Why do we plant different cultivars of the American Elm? Surely there’s nothing quite like the original Ulmus americana. The classic American Elm is hardy, fast-growing and can grow into a healthy and aesthetically beautiful specimen with ease. However, the prevalence of Dutch elm disease (DED) since the middle of the 20th century has threatened the future of the elms that once lined streets and parks throughout the District and populated America’s main streets. Certain cultivars have been developed to be resistant to DED, or have been discovered to be resistant to the disease.

Certain varieties, such as Washington and Jefferson are classic American elms that were planted by the National Park Service in Washington, and can be found on the National Mall and the monumental core of the city.

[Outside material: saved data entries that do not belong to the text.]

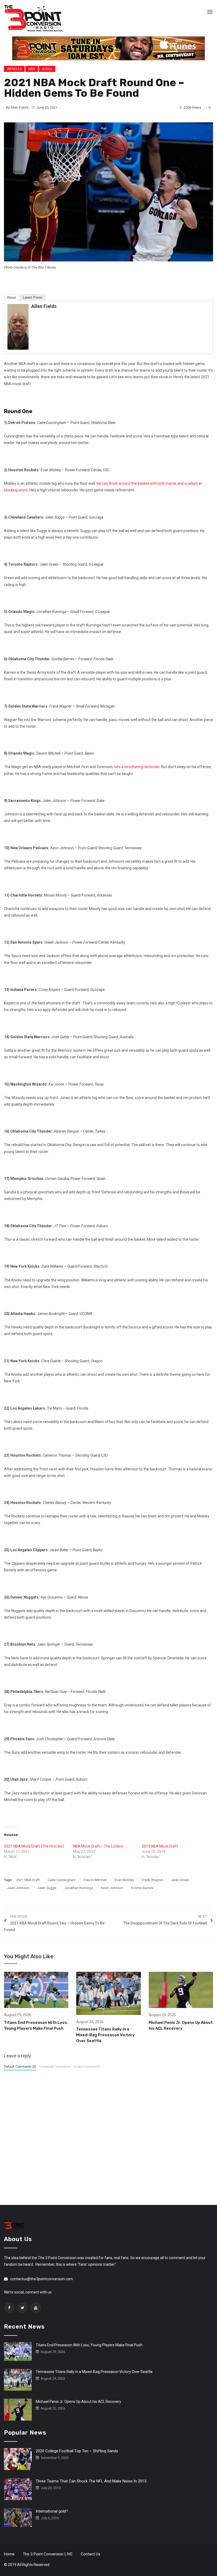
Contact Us (90, 2554)
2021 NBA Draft (28, 1880)
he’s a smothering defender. (137, 767)
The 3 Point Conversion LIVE (48, 2554)
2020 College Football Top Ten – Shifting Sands (77, 2451)
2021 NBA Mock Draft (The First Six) (34, 1846)
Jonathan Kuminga (78, 1888)
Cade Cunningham (61, 1880)
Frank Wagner (152, 1880)
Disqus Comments (87, 2067)
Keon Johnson (112, 1888)
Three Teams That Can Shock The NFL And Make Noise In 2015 (91, 2481)
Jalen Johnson (18, 1888)
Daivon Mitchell (95, 1880)
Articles (14, 69)
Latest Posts (32, 297)
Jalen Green (180, 1880)
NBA (32, 69)
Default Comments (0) (20, 2067)
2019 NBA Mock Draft (160, 1846)
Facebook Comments (54, 2067)
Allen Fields (19, 107)
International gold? (52, 2511)
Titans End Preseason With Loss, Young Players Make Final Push (89, 2345)
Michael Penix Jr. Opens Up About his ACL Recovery (78, 2401)
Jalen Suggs (46, 1888)
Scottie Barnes (142, 1888)
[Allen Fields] (18, 326)
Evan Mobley (124, 1880)
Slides (47, 69)
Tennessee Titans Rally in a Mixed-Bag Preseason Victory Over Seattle (105, 2035)
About (11, 297)
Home (9, 2554)
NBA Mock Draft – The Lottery (98, 1846)
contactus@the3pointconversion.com (41, 2279)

These were naturally occurring varieties but are now reproduced as clones to ensure the identical genetic makeup.

The ‘Princeton’ cultivar is a variety developed in a nursery; it must be reproduced as a clone or it will revert to one of its parents. ‘Princeton,’ which can be seen planted in rows in front of the White House along Pennsylvania Avenue, was developed in the 1920s before the threat of Dutch elm disease. It has come into wider use because it has shown good resistance to DED. ‘Valley Forge’ is a more recent U.S. National Arboretum cultivar and is probably the most resistant to DED. ‘Princeton’ and ‘Valley Forge’ are the primary cultivars Casey Trees has planted during the past seven years. Casey Trees is planting 100 ‘Valley Forge’ elms this winter; in past years, we planted mostly ‘Princetons.’

Cultivars vary not just in their disease and pest susceptibility, but also in their form. A ‘Princeton,’ for example, has a dense, symmetrical form with highly acute angles, making for an upright profile. It is notably vase-shaped, a good way you can identify it. The ‘Valley Forge’ also has a vase-shape, but the branching is looser.

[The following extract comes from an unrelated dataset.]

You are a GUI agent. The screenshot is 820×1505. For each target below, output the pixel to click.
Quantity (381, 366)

There is a good reason why American Elms are cultivated carefully from single specimens rather than hybridized, as is done with many trees to select for certain traits. Hybridization within the genus Ulmus (crossing with other elm species) has been aimed primarily at breeding for DED and phloem necrosis resistance. However, most of the breeding and selection work does not include American elm because it is a tetraploid — that is, it has a chromosome number twice that of all other elms (56 versus 28). Therefore, most hybrid breeding and selection work does not include American elms. Thousands of attempts to cross the American with the Siberian elm have failed. Reports of successful artificial hybridization and verification of hybridizing American elm with other elms are rare.

Facts about American Elm cultivars:

  • Cultivars are crosses between clones. They are derived from root cuttings (rather than planted from seeds) to ensure their DED-resistance.
  • Although cultivars may be selected for DED-resistance, they may still be at risk for other elm diseases, such as elm yellows and verticillium wilt.
  • DED-resistance does not mean a cultivar is immune, but certain ones have significantly improved survival rates compared to other elms.
  • There are dozens of named cultivars of Ulmus americana.